Los Angeles Implements New Oral Cotton Swab to Test for Drugs at DUI Checkpoints

This last weekend Los Angeles law enforcement began using oral cotton swabs to test for drug use at DUI checkpoints. The claimed purpose of the new tests are to prevent accidents during the new year, as drinking and drug use rises about this time of the year. While the LAPD claims the cotton swabs are voluntary unless someone hasn’t already been accused of driving under the influence, this may just be the first step towards making citizens more accustomed to this sort of invasive screening.

The Supreme Court already ruled that police officers can take DNA swabs after arrests. The fact that DUI checkpoints are starting to implement things like oral cotton swabs may just be the start for DNA testing in the near future, even if voluntary at the moment.

The Southern California Public Radio reported:

Starting this weekend, law enforcement in Los Angeles will begin expanded use of saliva swab test kits on drivers suspected of driving under the influence of drugs. The change comes just in time for New Year’s Eve celebrations.

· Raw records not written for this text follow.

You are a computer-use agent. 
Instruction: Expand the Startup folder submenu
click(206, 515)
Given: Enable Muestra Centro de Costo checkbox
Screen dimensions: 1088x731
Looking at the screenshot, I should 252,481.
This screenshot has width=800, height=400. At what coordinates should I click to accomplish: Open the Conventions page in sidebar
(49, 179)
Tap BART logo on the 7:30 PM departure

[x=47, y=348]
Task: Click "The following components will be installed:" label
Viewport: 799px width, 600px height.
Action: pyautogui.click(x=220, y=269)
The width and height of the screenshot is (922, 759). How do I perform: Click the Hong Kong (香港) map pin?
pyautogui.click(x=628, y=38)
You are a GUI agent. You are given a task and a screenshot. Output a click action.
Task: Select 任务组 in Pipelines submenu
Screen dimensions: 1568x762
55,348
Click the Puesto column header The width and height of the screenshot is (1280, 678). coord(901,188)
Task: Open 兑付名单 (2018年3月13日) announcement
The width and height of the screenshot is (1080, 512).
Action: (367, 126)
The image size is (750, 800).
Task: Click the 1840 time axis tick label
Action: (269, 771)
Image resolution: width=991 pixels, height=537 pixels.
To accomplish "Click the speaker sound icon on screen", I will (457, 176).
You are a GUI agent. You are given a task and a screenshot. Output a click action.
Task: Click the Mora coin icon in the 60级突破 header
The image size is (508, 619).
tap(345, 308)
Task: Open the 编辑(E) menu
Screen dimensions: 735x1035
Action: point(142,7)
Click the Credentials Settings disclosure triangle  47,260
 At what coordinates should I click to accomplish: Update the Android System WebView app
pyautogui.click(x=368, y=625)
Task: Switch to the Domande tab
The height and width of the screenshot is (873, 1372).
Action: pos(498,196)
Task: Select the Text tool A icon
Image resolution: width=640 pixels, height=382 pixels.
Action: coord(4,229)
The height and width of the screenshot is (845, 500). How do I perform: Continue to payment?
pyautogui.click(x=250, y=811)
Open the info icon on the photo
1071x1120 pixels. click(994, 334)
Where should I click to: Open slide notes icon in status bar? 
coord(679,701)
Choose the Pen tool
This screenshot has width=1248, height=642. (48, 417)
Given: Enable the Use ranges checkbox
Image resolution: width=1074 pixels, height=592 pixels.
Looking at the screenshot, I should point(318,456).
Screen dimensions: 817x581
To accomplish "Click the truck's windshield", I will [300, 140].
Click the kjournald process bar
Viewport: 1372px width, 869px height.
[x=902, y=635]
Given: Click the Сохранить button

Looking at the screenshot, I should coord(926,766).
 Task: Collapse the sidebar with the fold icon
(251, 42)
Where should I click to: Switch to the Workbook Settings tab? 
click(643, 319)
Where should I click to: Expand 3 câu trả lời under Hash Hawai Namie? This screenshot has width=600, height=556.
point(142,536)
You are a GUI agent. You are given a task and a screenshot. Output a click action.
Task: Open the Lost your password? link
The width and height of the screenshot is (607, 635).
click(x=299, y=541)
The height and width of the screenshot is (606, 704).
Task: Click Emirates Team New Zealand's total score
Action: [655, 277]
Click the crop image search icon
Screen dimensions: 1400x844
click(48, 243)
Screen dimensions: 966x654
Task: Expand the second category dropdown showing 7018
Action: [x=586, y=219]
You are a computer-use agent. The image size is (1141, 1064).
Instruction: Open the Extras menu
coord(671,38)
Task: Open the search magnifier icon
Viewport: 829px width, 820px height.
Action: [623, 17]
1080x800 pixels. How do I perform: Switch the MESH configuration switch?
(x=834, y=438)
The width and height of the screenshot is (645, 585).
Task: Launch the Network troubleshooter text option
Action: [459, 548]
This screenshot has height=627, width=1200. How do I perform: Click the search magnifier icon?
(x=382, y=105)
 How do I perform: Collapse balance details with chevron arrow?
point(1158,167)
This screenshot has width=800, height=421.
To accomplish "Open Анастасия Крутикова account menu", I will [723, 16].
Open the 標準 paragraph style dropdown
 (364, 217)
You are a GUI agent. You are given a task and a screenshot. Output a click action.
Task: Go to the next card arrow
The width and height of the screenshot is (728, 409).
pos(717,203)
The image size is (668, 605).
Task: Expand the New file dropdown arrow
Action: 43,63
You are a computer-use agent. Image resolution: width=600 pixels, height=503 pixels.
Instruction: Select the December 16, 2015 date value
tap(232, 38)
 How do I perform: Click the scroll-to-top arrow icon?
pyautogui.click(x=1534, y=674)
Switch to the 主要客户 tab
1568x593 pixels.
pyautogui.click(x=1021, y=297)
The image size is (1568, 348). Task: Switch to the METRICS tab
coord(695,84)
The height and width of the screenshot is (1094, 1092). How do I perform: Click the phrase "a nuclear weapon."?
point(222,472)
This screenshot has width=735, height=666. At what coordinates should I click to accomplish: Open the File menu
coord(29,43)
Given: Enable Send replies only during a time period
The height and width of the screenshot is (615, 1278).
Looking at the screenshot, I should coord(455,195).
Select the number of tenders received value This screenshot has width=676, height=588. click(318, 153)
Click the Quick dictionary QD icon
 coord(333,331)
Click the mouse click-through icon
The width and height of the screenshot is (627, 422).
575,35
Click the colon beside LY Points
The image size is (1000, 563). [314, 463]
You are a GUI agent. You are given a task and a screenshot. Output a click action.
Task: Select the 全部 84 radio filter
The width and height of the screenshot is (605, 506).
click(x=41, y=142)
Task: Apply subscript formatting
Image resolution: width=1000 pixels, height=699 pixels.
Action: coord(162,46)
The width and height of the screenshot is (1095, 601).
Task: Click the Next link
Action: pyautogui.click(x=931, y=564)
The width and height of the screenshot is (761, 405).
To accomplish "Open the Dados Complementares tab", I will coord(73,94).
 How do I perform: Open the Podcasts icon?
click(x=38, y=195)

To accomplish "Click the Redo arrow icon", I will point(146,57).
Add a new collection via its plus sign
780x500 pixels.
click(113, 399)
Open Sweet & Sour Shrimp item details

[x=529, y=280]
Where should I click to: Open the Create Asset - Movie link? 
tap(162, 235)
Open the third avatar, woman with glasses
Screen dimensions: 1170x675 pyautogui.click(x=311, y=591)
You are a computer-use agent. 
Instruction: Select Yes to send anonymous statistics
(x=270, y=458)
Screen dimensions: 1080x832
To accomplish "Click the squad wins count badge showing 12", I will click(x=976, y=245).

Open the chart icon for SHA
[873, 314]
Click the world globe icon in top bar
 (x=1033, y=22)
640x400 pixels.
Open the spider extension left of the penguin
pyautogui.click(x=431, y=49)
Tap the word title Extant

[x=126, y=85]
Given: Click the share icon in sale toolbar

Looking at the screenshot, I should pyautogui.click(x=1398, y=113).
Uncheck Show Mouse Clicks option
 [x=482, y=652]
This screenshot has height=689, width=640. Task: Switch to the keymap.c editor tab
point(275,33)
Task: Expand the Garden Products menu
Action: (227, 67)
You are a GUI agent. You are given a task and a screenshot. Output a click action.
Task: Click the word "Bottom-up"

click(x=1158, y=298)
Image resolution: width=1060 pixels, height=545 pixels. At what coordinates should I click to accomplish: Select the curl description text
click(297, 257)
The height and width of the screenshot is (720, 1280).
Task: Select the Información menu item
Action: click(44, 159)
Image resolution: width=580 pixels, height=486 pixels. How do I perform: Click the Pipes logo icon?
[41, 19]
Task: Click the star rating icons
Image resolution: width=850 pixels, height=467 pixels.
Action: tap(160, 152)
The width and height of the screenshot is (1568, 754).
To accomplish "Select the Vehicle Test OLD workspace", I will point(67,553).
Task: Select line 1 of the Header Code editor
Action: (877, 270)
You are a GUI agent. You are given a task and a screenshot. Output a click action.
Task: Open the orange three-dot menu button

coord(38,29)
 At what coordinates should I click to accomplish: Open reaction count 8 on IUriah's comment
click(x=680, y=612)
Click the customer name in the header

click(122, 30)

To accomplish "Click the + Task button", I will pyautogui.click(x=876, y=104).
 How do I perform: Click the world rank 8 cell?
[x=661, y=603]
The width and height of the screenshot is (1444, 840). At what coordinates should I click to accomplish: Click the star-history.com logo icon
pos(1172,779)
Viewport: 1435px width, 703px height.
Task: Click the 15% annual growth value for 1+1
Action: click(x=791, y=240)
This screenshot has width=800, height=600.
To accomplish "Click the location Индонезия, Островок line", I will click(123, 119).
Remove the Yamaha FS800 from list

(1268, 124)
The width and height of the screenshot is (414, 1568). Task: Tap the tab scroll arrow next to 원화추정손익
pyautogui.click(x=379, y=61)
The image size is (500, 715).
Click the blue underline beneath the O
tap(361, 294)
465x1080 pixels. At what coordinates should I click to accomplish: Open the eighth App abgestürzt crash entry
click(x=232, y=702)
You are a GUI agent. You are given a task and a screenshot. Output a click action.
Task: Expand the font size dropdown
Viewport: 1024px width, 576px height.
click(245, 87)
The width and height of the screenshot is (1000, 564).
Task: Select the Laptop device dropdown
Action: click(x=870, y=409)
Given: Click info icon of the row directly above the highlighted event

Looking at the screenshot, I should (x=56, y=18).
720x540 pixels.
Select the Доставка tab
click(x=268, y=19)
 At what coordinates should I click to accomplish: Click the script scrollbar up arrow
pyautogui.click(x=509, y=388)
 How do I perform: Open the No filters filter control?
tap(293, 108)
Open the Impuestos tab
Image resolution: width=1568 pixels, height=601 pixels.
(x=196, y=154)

The testing is already used at some LAPD DUI checkpoints and at three stations that have jails. A $520,000 grant awarded to the L.A. City Attorney’s Office will expand the regular use of the test next year.

“Using drugs and driving is a combination that won’t be tolerated in this city,” said L.A. City Attorney Mike Feuer.

State law requires drivers suspected of driving under the influence to submit to a blood test but they have the right to refuse the swab. The oral test is voluntary, said deputy city attorney Michelle DeCasas.

So far, 50 people have consented to oral swab tests. But none of the results have been introduced in court because the defendants pled out before the cases went to trial, according to the city attorney’s office.

“We are seeking to have it introduced as an evidential piece in our prosecutions of DUI (cases),” DeCasas said. “But at this point, if drivers elect not to do it, it’s their right not to.”

Bakersfield, Sacramento and Fullerton are also using the oral swab test kits.

Feuer said the rise of medical marijuana dispensaries has led more drivers, including lawful card-carrying users, to get behind the wheel under the influence of the drug.

The oral swab tests can detect tetrahydrocannabinol or THC – the active impairing ingredient in marijuana – that is in a person’s system up to three hours after ingestion.

The city attorney’s office didn’t have statistics on the conviction rate of DUI cases involving drug use. Feuer said his office would keep tabs on the numbers moving forward.

LAPD anticipates making a large number of DUI arrests this New Year’s Eve. Last year, there were 2,087 traffic collisions involving impared drivers and 16 people died in drunk driving traffic accidents, according to the LAPD.

“The holiday season is one of the most egregious times for drinking and driving,” said LAPD Commander Andrew Smith. “If we suspect someone is driving under the influence of narcotics or alcohol, we will make that arrest.”